A mobile app named Construction Industry Helpline has been launched by a UK charity on Apple’s App Store and the Android-compatible Google Play to raise awareness about and guide construction engineers through questions about mental health.
Construction Industry Solutions (Coins), a UK-headquartered company with a Middle East office in Dubai, collaborated with British charity Lighthouse Club to launch the mental health app. In an interview published on Coins’ website, Bill Hill, chief executive officer of Lighthouse Club, said that while the UK construction industry is working to create a healthier workplace, “finding the right support isn’t always easy”.
He continued: “Statistics show that [...] stress, anxiety, and depression account for a fifth of all work-related illness. This needs to stop.
“We have a long way to go before the culture in construction removes the stigma about talking about mental health and well-being. For some, talking comes easy, but for others, just […] acknowledging that they need some kind of help can be the most difficult step. We need to make it as easy for someone to talk about mental health as it is to talk about a physical condition. That’s why we have developed the Construction Industry Helpline app that can be downloaded free by anyone in the industry.”
Hill told Coins that the app provides information, advice, and guidance about how to relieve the long-term effects of stress, anxiety, or depression, as well as support in areas such as debt management, legal advice, and emergency financial aid. The app offers complete confidentiality and does not require personal contact information.
Mental health, whilst a rarely discussed topic in global workplaces, is becoming a conversation point in the regional construction sector. Mental Health America and its global affiliates observe May as Mental Health Month each year. Speaking to Construction Week in May 2018, human resource (HR) and C-level professionals from the GCC’s construction sector called for increased focus on mental health in the industry.
Industry experts that spoke to Construction Week said stress-related burnouts are common in the fast-paced, high-pressure sector. Marcus Taylor, managing partner at Taylor Sterling, a construction-focused recruitment agency in the Middle East, said the sector “has always been a roller-coaster” ride for its people.
“The stress of market fluctuations, and in many cases, ground-breaking projects bound by stringent time scales, has pushed many people to the breaking point,” he told Construction Week.
“I have witnessed many burnouts on [major aviation] projects. Many people are forced to work seven days a week and cancel holidays, just to push their project across the line. That said, those involved in most cases have been proud to have accomplish the goals.”

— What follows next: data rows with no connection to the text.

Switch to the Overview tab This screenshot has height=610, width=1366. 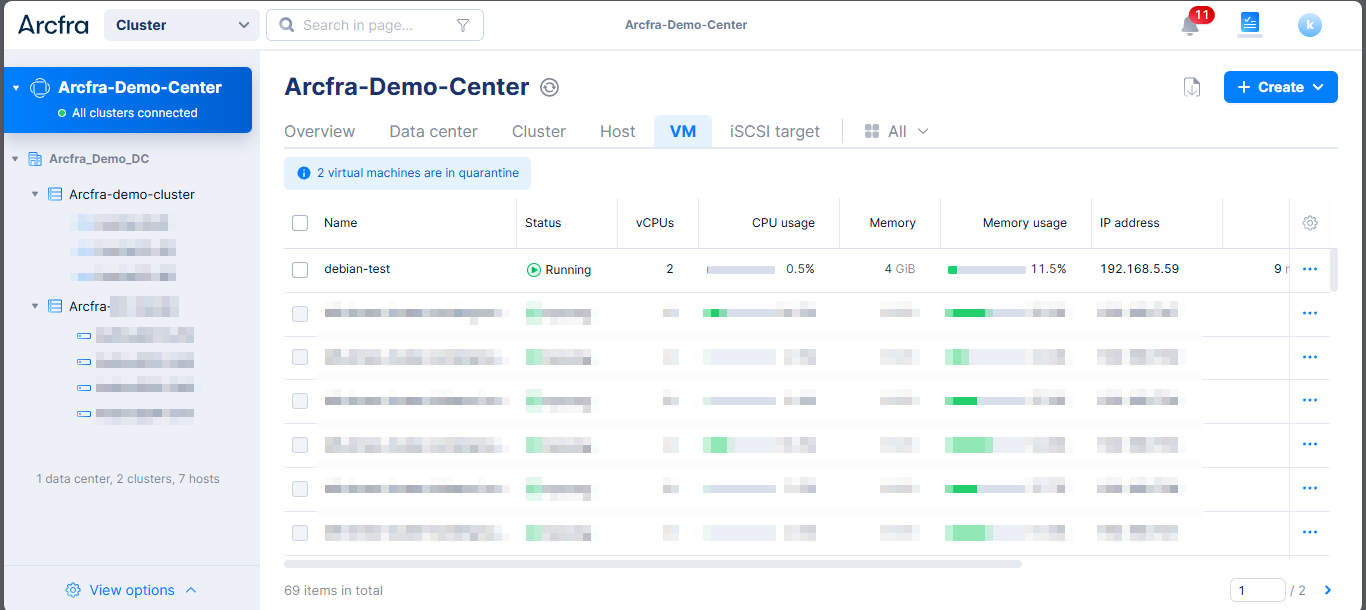pos(319,132)
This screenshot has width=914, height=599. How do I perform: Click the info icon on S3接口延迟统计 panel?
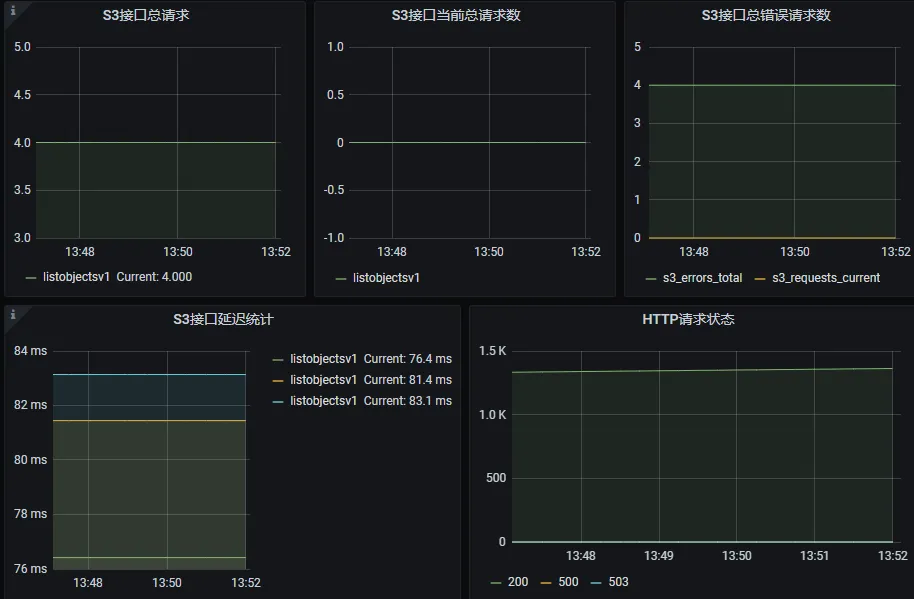(11, 314)
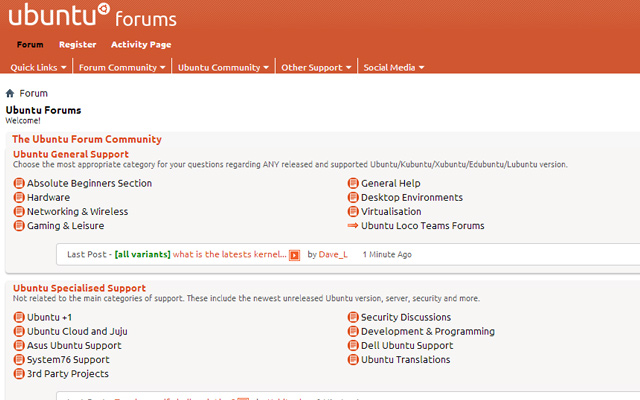Click the forum icon beside Gaming & Leisure
The width and height of the screenshot is (640, 400).
(19, 226)
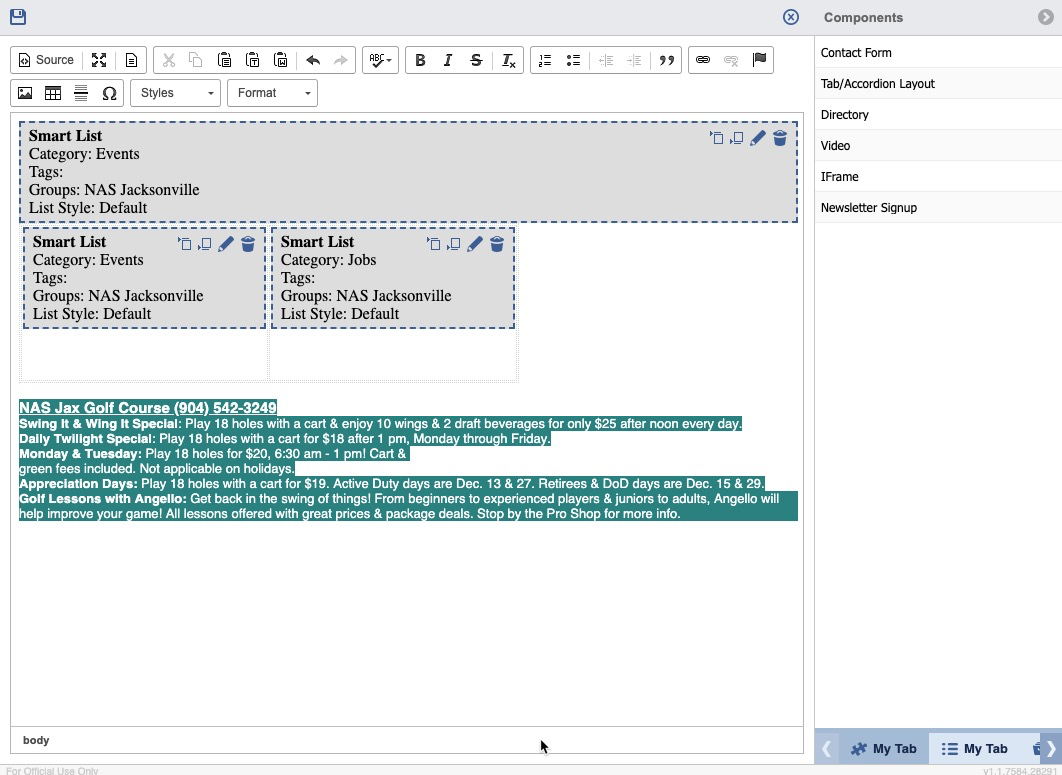Select Contact Form component
Image resolution: width=1062 pixels, height=775 pixels.
point(856,53)
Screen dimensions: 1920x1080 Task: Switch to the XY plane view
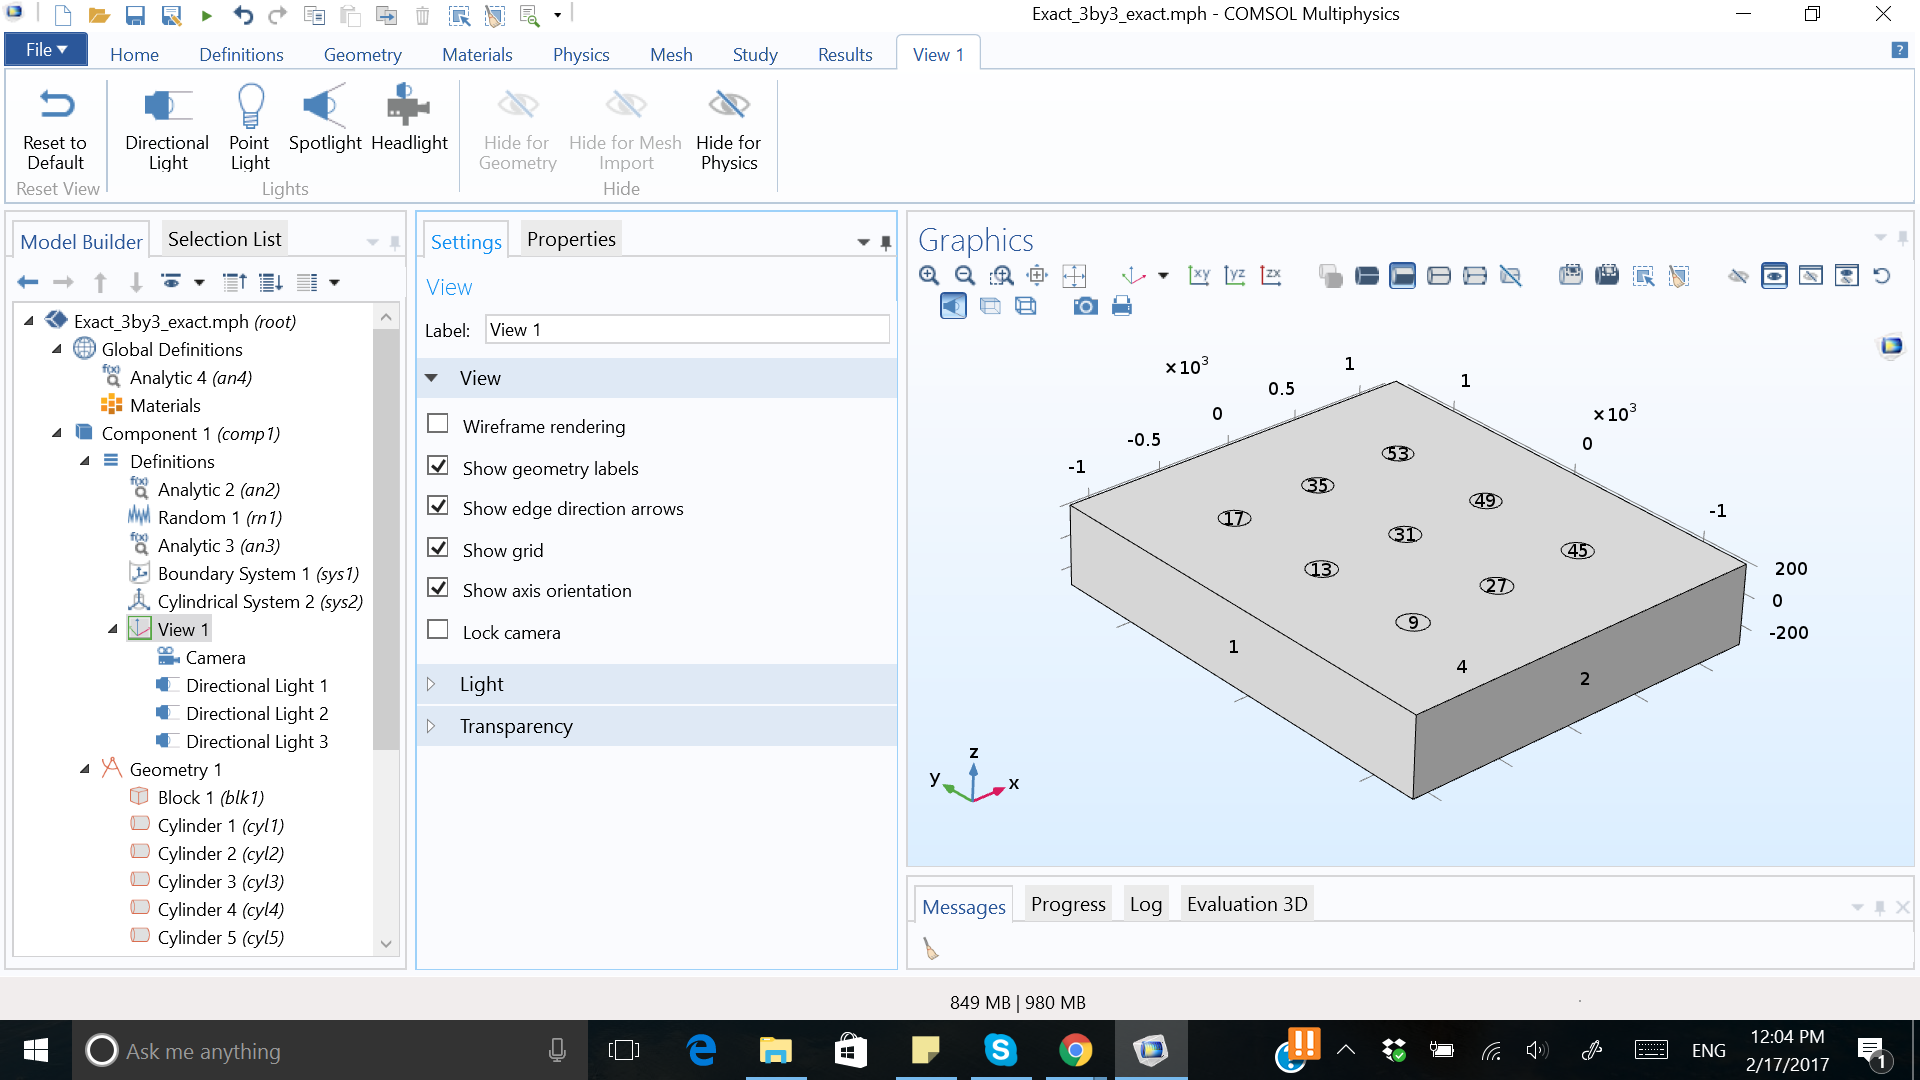(1199, 275)
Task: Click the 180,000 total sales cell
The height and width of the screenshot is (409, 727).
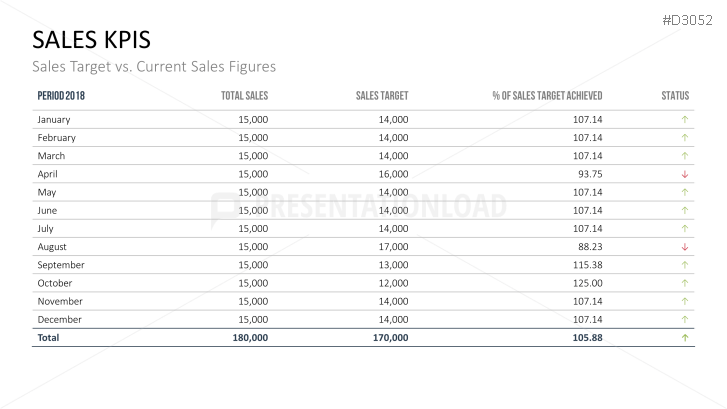Action: [x=249, y=338]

Experts also highlighted the impact of traditional norms and mores on professionals working in the male-dominated construction industry. Aaron Chehab, chief commercial officer at KBW Investments, was one of the professionals that in May 2018 explained how the construction industry’s male-dominated environment might, in some cases, be a factor contributing to work-related stress.
“As a deadline-oriented sector with significant budgetary considerations and often, limited resources, mid- to senior-level construction professionals are consistently dealing with a great deal of onsite and offsite pressures” Chehab told Construction Week.
“Long hours of work, coupled with the aggressive, male-dominated environment, can have an impact on individuals, causing excessive and needless stress leading to anxiety. Considering the commercial, safety, and programming pressures exerted on a daily basis, companies operating in the construction industry definitely need to take all of this into consideration.”
Taylor said that the same, male-dominated perspective may also hinder communication regarding mental health concerns, which, in some organisations, may not be adequately understood or empathised with.
“Construction still has a slightly masculine outlook, [and it] heavily involves teams achieving success,” Taylor explained.
“With that comes the pressure not to be the ‘weakest link’. To include psychological considerations into this environment – whether related to work or home – is not often considered or tolerated. Most of the time, [problems are] kept a secret by the individual.”